Ho notato come all’invio di una newsletter che presenta un nuovo prodotto o magari un’interessante promozione in corso corrisponde un numero piuttosto alto di richieste di recupero password che si trasformano, direi ovviamente, in ordini.
L’idea è semplice, la pagina o l’email dove si reimposta la password persa o si comunicano le nuove credenziali, dichiaro di preferire decisamente la prima, sono terreno fertile per presentare annunci o promozioni che invoglino all’acquisto e potrebbero essere uno spazio privilegiato per parlare con il cliente, meglio se rivolgendoci in prima persona a lui direttamente.
Pensiamo al cliente al quale arriva la newsletter che suscita in lui una curiosità che, considerando la pigrizia dell’utente medio, se lo porta nel sito sarà una conversione in acquisto nella maggior parte dei casi, pensiamo anche ai due casi tipici:
- il visitatore accede al sito, spesso ad una landing page definita che dovremmo aver preparato ad arte verifica l’effettiva presenza dell’offerta che lo ha portato lì, aggiunge il/i prodotto/i nel carrello e poi deve ad un certo punto effettuare il login, e qui scatta la procedura di recupero password
- il visitatore accede al sito e la landing page, siccome è riservata a lui e ad altri fortunati come lui richiede il login e qui siamo subito alla procedura di recupero password
Ciascun caso presenta note positive e controindicazioni, il primo scenario dà grande risalto alla promozione ed è quello più diffuso, la promozione va agli utenti registrati ma spesso è aperta a tutti, a quel punto il Lost password marketing può giocare il ruolo per cui è pensato, aggiungere una possibilità in più per tenere viva nell’utente la voglia di acquistare o per promuovere un prodotto in particolare, una volta reimpostata la password, al momento della conferma che di solito prevede poche righe di messaggio, si possono inserire annunci e banner, meglio se personalizzati con i dati del cliente per invogliare o comunque convogliare alla pagina dell’acquisto.

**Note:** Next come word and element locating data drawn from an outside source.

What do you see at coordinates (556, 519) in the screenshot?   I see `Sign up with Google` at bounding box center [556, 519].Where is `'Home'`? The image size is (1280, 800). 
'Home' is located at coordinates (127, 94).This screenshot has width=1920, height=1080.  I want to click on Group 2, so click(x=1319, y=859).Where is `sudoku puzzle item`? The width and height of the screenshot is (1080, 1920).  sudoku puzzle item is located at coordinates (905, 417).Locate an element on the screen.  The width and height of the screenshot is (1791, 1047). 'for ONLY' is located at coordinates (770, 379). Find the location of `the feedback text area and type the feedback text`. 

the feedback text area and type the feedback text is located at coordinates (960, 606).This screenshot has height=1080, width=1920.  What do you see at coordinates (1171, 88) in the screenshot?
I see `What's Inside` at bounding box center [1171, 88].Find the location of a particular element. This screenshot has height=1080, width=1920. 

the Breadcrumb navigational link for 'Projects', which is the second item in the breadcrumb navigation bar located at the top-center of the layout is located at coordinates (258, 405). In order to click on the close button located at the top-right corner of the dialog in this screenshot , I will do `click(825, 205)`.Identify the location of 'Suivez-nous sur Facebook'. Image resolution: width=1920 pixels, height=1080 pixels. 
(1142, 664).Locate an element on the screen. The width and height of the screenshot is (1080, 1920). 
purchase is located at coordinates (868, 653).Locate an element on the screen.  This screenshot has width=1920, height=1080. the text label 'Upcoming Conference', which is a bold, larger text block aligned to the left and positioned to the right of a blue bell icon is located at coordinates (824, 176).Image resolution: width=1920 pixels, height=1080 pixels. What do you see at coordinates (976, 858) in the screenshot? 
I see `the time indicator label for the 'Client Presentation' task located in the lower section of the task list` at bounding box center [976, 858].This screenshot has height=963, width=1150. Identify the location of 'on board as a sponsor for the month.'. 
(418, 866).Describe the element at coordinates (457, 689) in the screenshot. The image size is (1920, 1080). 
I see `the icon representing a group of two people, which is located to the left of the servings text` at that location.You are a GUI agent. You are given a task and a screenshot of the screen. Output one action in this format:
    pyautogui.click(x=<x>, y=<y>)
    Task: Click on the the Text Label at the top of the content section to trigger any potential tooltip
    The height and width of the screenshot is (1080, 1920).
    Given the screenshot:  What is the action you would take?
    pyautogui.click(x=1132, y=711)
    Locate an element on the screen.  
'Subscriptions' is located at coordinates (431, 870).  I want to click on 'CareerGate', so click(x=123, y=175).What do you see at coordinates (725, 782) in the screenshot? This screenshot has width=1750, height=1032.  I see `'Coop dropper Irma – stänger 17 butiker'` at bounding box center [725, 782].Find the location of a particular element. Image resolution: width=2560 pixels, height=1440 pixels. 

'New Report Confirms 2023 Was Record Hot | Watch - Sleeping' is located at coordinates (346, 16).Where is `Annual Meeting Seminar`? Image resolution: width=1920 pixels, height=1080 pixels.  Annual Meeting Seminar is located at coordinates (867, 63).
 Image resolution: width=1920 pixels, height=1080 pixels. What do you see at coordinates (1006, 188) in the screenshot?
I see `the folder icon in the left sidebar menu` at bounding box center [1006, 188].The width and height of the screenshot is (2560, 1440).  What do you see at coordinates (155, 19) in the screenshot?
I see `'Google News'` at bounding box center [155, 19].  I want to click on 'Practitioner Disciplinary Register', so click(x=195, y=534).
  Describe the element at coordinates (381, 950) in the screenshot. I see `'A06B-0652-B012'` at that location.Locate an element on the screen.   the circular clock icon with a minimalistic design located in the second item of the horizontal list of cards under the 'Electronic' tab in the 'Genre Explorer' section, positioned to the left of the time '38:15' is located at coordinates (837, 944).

Nel secondo caso invece proviamo a forzare gli schemi, partendo dal presupposto che l’email ha esaurito il suo compito, ha scatenanto il desiderio di acquistare e chiediamo subito la password per dimostrare che è un offerta solo per gli utenti registrati, rischiamo un po’ ma comunque è un passaggio obbligato, invertiamo solamente l’ordine. Se dovesse ricordarsi la password non ci sarebbero problemi, potrebbe comunque acquistare senza dover effettuare il login, ma se per caso (e credetemi sono molti) necessitasse di recuperare la password potremmo intervenire come sopra.
Questa idea di marketing “collaterale” è solo di supporto, è piuttosto specifica ma vuole essere un sugggerimento per trasformare una procedura di servizio in uno strumento per aumentare le vendite, se poi abbiamo una profilazione dell’utente potremmo essere ancora più accurati nelle proposte che andremo a fare.
Secondo me nessun tentativo è vano, questa promozione è poco invasiva e se siamo bravi a non creare complicazioni all’utente mostrando il tutto a procedura ultimata potremmo avere delle belle soddisfazioni.